Le raccomandazioni per il sonno sicuro dei neonati - La condivisione del letto è uno dei fattori di rischio più elevati per quanto riguarda la morte improvvisa e inaspettata del lattante. Attraverso le raccomandazioni del 2022 per il sonno sicuro dei neonati, l'American Academy of Pediatrics consiglia i seguenti accorgimenti: “Il coricamento in posizione supina, l'uso di una superficie di riposo solida e non inclinata, la condivisione della stanza ma non del letto, di evitare il surriscaldamento e l'utilizzo di lenzuola morbide che potrebbero ostruire le vie respiratorie". Per l'Accademia pediatrica, dunque, è preferibile "idealmente per i primi sei mesi, che i neonati dormano nella stanza dei genitori, vicino al loro letto, ma su una superficie separata e adeguata all'età e alle dimensioni del piccolo".z
Le cause di morte del co-sleeping - A determinare il decesso potrebbe essere il soffocamento meccanico: il neonato potrebbe infatti morire asfissiato dalle coperte o perché viene schiacciato da un adulto. Questo non significa non poterlo allattare o coccolare mentre si è distesi, bensì stare attenti a non addormentarsi con il bambino in braccio oppure accanto, perché potrebbe cadere, rimanere compresso sotto il peso del corpo o rimanere senz'aria. La prima regola di prevenzione da dare alle neomamme, per veitare il soffocamento, è assicurarsi sempre che il nasino del proprio bambino sia libero, soprattutto durante la poppata e durante il sonno".

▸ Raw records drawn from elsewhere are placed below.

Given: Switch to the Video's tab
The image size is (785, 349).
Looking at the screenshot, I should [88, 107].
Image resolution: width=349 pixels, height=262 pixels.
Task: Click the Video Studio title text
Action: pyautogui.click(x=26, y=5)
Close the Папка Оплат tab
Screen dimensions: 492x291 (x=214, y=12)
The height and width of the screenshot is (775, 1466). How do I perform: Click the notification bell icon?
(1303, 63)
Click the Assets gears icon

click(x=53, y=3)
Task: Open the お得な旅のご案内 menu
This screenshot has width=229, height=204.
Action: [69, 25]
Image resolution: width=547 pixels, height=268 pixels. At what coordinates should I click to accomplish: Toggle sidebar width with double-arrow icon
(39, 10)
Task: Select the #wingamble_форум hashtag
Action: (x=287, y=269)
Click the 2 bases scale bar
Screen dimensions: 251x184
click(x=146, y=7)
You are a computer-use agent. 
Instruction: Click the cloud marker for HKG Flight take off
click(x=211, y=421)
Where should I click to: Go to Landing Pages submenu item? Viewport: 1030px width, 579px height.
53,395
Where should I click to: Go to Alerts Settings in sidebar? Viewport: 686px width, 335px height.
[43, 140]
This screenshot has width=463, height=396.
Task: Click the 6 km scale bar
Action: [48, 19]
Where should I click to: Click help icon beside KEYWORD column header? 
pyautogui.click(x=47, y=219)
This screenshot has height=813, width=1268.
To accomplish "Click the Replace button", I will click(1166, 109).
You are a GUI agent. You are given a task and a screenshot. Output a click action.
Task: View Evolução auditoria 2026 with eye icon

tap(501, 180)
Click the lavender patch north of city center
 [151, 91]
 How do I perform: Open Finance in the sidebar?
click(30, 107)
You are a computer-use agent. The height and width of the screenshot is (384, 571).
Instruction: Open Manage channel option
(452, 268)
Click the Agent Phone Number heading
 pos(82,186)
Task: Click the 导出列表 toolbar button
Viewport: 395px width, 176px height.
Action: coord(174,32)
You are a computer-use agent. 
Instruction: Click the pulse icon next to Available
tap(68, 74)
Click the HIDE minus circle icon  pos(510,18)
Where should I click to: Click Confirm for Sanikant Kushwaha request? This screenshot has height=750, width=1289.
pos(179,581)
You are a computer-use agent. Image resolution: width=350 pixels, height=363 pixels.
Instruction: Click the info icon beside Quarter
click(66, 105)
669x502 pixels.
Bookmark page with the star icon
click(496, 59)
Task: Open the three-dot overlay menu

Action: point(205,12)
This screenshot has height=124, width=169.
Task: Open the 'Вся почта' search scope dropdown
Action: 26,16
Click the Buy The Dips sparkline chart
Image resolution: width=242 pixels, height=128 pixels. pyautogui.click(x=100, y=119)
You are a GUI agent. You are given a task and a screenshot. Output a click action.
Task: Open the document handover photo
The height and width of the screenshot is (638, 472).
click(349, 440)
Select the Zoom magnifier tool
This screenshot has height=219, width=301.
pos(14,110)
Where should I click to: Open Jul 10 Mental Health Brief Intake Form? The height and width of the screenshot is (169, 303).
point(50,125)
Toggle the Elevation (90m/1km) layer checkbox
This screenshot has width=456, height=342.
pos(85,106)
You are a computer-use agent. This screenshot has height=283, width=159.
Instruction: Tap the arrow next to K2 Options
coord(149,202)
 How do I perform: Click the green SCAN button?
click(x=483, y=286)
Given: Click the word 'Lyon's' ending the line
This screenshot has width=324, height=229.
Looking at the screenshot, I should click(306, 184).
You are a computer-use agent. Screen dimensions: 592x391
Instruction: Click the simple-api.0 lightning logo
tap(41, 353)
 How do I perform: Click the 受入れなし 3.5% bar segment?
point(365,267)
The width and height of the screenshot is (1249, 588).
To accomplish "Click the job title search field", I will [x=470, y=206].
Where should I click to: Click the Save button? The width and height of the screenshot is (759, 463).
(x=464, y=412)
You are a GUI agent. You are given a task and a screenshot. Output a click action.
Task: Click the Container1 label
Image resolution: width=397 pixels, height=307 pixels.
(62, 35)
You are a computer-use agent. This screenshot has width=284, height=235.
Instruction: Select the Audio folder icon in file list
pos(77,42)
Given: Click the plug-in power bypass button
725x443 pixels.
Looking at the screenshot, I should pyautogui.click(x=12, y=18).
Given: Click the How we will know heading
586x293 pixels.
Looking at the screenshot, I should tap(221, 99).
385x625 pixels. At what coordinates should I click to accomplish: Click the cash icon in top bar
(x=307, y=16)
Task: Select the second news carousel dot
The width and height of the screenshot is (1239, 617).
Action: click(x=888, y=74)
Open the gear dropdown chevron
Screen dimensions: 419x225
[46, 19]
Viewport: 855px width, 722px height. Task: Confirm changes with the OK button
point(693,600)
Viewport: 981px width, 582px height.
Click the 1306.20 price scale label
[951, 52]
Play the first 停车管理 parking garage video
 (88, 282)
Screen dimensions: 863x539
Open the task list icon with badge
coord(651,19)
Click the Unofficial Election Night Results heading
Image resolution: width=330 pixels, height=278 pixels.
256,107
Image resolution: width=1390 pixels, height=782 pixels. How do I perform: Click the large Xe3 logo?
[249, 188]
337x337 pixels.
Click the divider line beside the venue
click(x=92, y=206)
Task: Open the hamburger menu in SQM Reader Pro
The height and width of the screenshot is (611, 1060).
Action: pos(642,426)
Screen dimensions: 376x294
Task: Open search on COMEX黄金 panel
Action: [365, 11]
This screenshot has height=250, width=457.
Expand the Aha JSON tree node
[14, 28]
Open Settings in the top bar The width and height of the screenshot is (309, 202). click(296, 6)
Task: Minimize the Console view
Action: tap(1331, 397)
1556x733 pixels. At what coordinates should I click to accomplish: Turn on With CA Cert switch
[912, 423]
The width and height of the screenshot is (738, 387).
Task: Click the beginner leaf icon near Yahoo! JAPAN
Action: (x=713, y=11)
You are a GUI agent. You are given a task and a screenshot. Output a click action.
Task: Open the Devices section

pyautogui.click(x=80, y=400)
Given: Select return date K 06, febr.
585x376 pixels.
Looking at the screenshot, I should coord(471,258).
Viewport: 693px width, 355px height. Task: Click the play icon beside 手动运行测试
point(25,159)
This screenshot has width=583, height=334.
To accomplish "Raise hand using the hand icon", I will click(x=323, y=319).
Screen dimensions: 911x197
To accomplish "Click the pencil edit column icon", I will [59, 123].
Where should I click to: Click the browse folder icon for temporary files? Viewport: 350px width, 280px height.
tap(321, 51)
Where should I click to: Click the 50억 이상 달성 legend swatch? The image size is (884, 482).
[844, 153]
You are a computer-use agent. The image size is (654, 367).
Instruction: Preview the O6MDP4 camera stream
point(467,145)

La differenza tra co-sleeping e rooming-in - Altra cosa invece è il rooming-in. È una pratica che prevede la permanenza del bambino nella stessa camera della madre subito dopo il parto e che ha una serie di scopi, tra cui soprattutto quello di favorire l’allattamento al seno. A promuovere la pratica del rooming-in sono gli stessi Oms e Unicef, secondo cui "il contatto tra madre e figlio, che si realizza sia a livello epidermico che visivo immediatamente dopo la nascita, dovrebbe continuare offrendo alla madre la possibilità di tenere sempre il bambino con sé – si legge nel documento congiunto. La pratica del rooming-in dovrebbe quindi sostituire quella di tenere madre e figlio in camere separate e a contatto soltanto durante visite programmate". A differenza del co-sleeping, dunque, si condivide l'ambiente, così che il neonato possa essere costantemente preso in braccia dalla mamma (e anche dal papà) ma non si condivide il letto. Il rooming-in, a differenza del co-sleeping presenta innumerevoli vantaggi senza "rischi": facilita il crearsi di un legame affettivo: facilita l’allattamento al seno; permette un contatto più stretto con il padre e con altri familiari. Inoltre il mantenimento del contatto madre-figlio favorisce la colonizzazione della pelle e del tratto gastroenterico del neonato da parte dei micro-organismi materni, che tendono a non essere di natura patogena. Una pratica che in Italia è possibile solo in alcuni ospedali particolarmente virtuosi.
L'importanza di una "rete" di controllo - Può capitare che la condivisione del letto può avvenire involontariamente se i genitori si addormentano mentre alimentano il bambino, o in momenti di particolare stanchezza, come nel caso del Pertini di Roma. Per questo è fondamentale ribadire l'importanza di una rete di supportoe di controllo attorno a chi accudisce un neonato, dal momento che, in una fase così delicata, la stanchezza puó prendere il sopravvento in ogni momento.